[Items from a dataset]
:::::

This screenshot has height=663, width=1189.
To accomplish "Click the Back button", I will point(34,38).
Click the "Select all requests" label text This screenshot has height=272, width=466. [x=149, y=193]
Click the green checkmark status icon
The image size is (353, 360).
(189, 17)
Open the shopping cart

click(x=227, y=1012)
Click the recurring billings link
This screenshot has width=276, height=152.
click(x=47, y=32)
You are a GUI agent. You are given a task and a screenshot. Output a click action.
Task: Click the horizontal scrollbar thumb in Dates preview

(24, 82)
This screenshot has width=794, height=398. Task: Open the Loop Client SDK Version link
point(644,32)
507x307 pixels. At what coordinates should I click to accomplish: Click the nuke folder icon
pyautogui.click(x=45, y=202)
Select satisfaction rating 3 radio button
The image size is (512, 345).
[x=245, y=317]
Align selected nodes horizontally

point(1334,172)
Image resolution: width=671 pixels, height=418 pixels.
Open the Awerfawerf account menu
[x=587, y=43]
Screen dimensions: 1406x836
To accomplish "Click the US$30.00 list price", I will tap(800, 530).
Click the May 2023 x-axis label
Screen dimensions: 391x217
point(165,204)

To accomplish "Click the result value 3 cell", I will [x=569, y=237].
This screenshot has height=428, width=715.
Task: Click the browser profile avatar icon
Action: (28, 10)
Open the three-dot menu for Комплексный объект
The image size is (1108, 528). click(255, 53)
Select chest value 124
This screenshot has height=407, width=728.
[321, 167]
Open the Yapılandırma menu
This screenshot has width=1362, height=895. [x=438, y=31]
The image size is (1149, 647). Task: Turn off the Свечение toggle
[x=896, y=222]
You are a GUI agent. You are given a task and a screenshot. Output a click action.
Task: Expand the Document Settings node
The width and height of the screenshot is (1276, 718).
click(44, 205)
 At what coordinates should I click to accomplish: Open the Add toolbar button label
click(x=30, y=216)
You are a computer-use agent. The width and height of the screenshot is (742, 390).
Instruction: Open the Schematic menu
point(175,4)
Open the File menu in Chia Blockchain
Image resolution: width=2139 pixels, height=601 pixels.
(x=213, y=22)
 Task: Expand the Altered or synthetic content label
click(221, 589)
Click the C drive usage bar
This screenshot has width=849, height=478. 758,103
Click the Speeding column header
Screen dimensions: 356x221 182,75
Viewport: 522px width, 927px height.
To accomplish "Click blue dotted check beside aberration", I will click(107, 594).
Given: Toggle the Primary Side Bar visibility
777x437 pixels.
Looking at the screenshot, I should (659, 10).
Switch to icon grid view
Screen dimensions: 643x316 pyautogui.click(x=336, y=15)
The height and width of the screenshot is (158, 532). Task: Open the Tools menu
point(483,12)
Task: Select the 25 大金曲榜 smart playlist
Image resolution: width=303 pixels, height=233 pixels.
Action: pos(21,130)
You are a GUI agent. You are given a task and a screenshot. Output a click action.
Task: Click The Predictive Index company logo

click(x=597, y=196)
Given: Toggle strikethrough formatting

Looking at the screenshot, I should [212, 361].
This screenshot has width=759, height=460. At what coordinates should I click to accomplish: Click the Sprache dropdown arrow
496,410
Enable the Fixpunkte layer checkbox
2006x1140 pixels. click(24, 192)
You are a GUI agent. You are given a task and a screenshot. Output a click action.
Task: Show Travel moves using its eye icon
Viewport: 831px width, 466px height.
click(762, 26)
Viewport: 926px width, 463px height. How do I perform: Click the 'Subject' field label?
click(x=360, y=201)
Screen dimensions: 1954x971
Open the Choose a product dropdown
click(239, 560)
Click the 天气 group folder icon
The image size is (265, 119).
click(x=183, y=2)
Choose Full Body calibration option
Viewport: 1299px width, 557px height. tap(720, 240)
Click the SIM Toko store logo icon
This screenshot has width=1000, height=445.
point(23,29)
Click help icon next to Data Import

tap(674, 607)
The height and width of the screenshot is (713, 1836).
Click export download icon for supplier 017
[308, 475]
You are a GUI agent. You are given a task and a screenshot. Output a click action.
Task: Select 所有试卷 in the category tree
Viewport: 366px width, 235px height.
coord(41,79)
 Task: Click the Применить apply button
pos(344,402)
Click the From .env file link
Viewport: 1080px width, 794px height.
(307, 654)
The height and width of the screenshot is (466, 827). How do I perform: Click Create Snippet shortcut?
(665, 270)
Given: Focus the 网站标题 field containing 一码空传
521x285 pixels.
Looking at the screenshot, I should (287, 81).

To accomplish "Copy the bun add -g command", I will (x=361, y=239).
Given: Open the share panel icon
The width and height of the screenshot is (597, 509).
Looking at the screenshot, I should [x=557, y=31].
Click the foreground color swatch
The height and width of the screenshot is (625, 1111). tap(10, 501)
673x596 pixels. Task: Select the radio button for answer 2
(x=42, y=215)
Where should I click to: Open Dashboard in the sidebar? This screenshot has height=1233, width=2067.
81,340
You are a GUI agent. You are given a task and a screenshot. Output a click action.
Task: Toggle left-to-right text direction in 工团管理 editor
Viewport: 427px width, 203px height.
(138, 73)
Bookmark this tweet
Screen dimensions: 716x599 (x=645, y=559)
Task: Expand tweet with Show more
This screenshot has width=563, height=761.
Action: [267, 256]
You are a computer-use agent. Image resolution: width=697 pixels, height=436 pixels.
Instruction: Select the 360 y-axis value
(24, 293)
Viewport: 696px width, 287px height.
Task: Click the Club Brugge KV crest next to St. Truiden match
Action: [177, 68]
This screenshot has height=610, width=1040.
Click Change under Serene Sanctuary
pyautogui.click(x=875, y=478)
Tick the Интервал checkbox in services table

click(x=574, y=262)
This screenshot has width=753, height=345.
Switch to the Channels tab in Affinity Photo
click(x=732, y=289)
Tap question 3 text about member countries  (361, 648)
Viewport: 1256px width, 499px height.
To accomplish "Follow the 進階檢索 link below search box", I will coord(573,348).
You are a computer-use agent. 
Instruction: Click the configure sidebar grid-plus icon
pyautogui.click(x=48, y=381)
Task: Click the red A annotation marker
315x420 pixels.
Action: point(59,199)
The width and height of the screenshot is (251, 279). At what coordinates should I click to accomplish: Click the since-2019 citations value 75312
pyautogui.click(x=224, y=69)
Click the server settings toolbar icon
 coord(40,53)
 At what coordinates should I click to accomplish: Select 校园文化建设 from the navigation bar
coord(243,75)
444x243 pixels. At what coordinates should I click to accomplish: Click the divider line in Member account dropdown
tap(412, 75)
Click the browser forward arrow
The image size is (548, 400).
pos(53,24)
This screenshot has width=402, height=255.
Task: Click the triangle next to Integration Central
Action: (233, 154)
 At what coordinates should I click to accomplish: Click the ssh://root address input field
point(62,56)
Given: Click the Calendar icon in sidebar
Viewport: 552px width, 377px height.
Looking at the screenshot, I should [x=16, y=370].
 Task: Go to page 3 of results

:::::

Exercise directions: Can you format every line of the listing above as a JSON list of strings, with one string per line and the blank lines left out?

Reply to the exercise:
[
  "This screenshot has height=663, width=1189.",
  "To accomplish \"Click the Back button\", I will point(34,38).",
  "Click the \"Select all requests\" label text This screenshot has height=272, width=466. [x=149, y=193]",
  "Click the green checkmark status icon",
  "The image size is (353, 360).",
  "(189, 17)",
  "Open the shopping cart",
  "click(x=227, y=1012)",
  "Click the recurring billings link",
  "This screenshot has width=276, height=152.",
  "click(x=47, y=32)",
  "You are a GUI agent. You are given a task and a screenshot. Output a click action.",
  "Task: Click the horizontal scrollbar thumb in Dates preview",
  "(24, 82)",
  "This screenshot has width=794, height=398. Task: Open the Loop Client SDK Version link",
  "point(644,32)",
  "507x307 pixels. At what coordinates should I click to accomplish: Click the nuke folder icon",
  "pyautogui.click(x=45, y=202)",
  "Select satisfaction rating 3 radio button",
  "The image size is (512, 345).",
  "[x=245, y=317]",
  "Align selected nodes horizontally",
  "point(1334,172)",
  "Image resolution: width=671 pixels, height=418 pixels.",
  "Open the Awerfawerf account menu",
  "[x=587, y=43]",
  "Screen dimensions: 1406x836",
  "To accomplish \"Click the US$30.00 list price\", I will tap(800, 530).",
  "Click the May 2023 x-axis label",
  "Screen dimensions: 391x217",
  "point(165,204)",
  "To accomplish \"Click the result value 3 cell\", I will [x=569, y=237].",
  "This screenshot has height=428, width=715.",
  "Task: Click the browser profile avatar icon",
  "Action: (28, 10)",
  "Open the three-dot menu for Комплексный объект",
  "The image size is (1108, 528). click(255, 53)",
  "Select chest value 124",
  "This screenshot has height=407, width=728.",
  "[321, 167]",
  "Open the Yapılandırma menu",
  "This screenshot has width=1362, height=895. [x=438, y=31]",
  "The image size is (1149, 647). Task: Turn off the Свечение toggle",
  "[x=896, y=222]",
  "You are a GUI agent. You are given a task and a screenshot. Output a click action.",
  "Task: Expand the Document Settings node",
  "The width and height of the screenshot is (1276, 718).",
  "click(44, 205)",
  " At what coordinates should I click to accomplish: Open the Add toolbar button label",
  "click(x=30, y=216)",
  "You are a computer-use agent. The width and height of the screenshot is (742, 390).",
  "Instruction: Open the Schematic menu",
  "point(175,4)",
  "Open the File menu in Chia Blockchain",
  "Image resolution: width=2139 pixels, height=601 pixels.",
  "(x=213, y=22)",
  " Task: Expand the Altered or synthetic content label",
  "click(221, 589)",
  "Click the C drive usage bar",
  "This screenshot has width=849, height=478. 758,103",
  "Click the Speeding column header",
  "Screen dimensions: 356x221 182,75",
  "Viewport: 522px width, 927px height.",
  "To accomplish \"Click blue dotted check beside aberration\", I will click(107, 594).",
  "Given: Toggle the Primary Side Bar visibility",
  "777x437 pixels.",
  "Looking at the screenshot, I should (659, 10).",
  "Switch to icon grid view",
  "Screen dimensions: 643x316 pyautogui.click(x=336, y=15)",
  "The height and width of the screenshot is (158, 532). Task: Open the Tools menu",
  "point(483,12)",
  "Task: Select the 25 大金曲榜 smart playlist",
  "Image resolution: width=303 pixels, height=233 pixels.",
  "Action: pos(21,130)",
  "You are a GUI agent. You are given a task and a screenshot. Output a click action.",
  "Task: Click The Predictive Index company logo",
  "click(x=597, y=196)",
  "Given: Toggle strikethrough formatting",
  "Looking at the screenshot, I should [212, 361].",
  "This screenshot has width=759, height=460. At what coordinates should I click to accomplish: Click the Sprache dropdown arrow",
  "496,410",
  "Enable the Fixpunkte layer checkbox",
  "2006x1140 pixels. click(24, 192)",
  "You are a GUI agent. You are given a task and a screenshot. Output a click action.",
  "Task: Show Travel moves using its eye icon",
  "Viewport: 831px width, 466px height.",
  "click(762, 26)",
  "Viewport: 926px width, 463px height. How do I perform: Click the 'Subject' field label?",
  "click(x=360, y=201)",
  "Screen dimensions: 1954x971",
  "Open the Choose a product dropdown",
  "click(239, 560)",
  "Click the 天气 group folder icon",
  "The image size is (265, 119).",
  "click(x=183, y=2)",
  "Choose Full Body calibration option",
  "Viewport: 1299px width, 557px height. tap(720, 240)",
  "Click the SIM Toko store logo icon",
  "This screenshot has width=1000, height=445.",
  "point(23,29)",
  "Click help icon next to Data Import",
  "tap(674, 607)",
  "The height and width of the screenshot is (713, 1836).",
  "Click export download icon for supplier 017",
  "[308, 475]",
  "You are a GUI agent. You are given a task and a screenshot. Output a click action.",
  "Task: Select 所有试卷 in the category tree",
  "Viewport: 366px width, 235px height.",
  "coord(41,79)",
  " Task: Click the Применить apply button",
  "pos(344,402)",
  "Click the From .env file link",
  "Viewport: 1080px width, 794px height.",
  "(307, 654)",
  "The height and width of the screenshot is (466, 827). How do I perform: Click Create Snippet shortcut?",
  "(665, 270)",
  "Given: Focus the 网站标题 field containing 一码空传",
  "521x285 pixels.",
  "Looking at the screenshot, I should (287, 81).",
  "To accomplish \"Copy the bun add -g command\", I will (x=361, y=239).",
  "Given: Open the share panel icon",
  "The width and height of the screenshot is (597, 509).",
  "Looking at the screenshot, I should [x=557, y=31].",
  "Click the foreground color swatch",
  "The height and width of the screenshot is (625, 1111). tap(10, 501)",
  "673x596 pixels. Task: Select the radio button for answer 2",
  "(x=42, y=215)",
  "Where should I click to: Open Dashboard in the sidebar? This screenshot has height=1233, width=2067.",
  "81,340",
  "You are a GUI agent. You are given a task and a screenshot. Output a click action.",
  "Task: Toggle left-to-right text direction in 工团管理 editor",
  "Viewport: 427px width, 203px height.",
  "(138, 73)",
  "Bookmark this tweet",
  "Screen dimensions: 716x599 (x=645, y=559)",
  "Task: Expand tweet with Show more",
  "This screenshot has width=563, height=761.",
  "Action: [267, 256]",
  "You are a computer-use agent. Image resolution: width=697 pixels, height=436 pixels.",
  "Instruction: Select the 360 y-axis value",
  "(24, 293)",
  "Viewport: 696px width, 287px height.",
  "Task: Click the Club Brugge KV crest next to St. Truiden match",
  "Action: [177, 68]",
  "This screenshot has height=610, width=1040.",
  "Click Change under Serene Sanctuary",
  "pyautogui.click(x=875, y=478)",
  "Tick the Интервал checkbox in services table",
  "click(x=574, y=262)",
  "This screenshot has width=753, height=345.",
  "Switch to the Channels tab in Affinity Photo",
  "click(x=732, y=289)",
  "Tap question 3 text about member countries  (361, 648)",
  "Viewport: 1256px width, 499px height.",
  "To accomplish \"Follow the 進階檢索 link below search box\", I will coord(573,348).",
  "You are a computer-use agent. ",
  "Instruction: Click the configure sidebar grid-plus icon",
  "pyautogui.click(x=48, y=381)",
  "Task: Click the red A annotation marker",
  "315x420 pixels.",
  "Action: point(59,199)",
  "The width and height of the screenshot is (251, 279). At what coordinates should I click to accomplish: Click the since-2019 citations value 75312",
  "pyautogui.click(x=224, y=69)",
  "Click the server settings toolbar icon",
  " coord(40,53)",
  " At what coordinates should I click to accomplish: Select 校园文化建设 from the navigation bar",
  "coord(243,75)",
  "444x243 pixels. At what coordinates should I click to accomplish: Click the divider line in Member account dropdown",
  "tap(412, 75)",
  "Click the browser forward arrow",
  "The image size is (548, 400).",
  "pos(53,24)",
  "This screenshot has width=402, height=255.",
  "Task: Click the triangle next to Integration Central",
  "Action: (233, 154)",
  " At what coordinates should I click to accomplish: Click the ssh://root address input field",
  "point(62,56)",
  "Given: Click the Calendar icon in sidebar",
  "Viewport: 552px width, 377px height.",
  "Looking at the screenshot, I should [x=16, y=370].",
  " Task: Go to page 3 of results"
]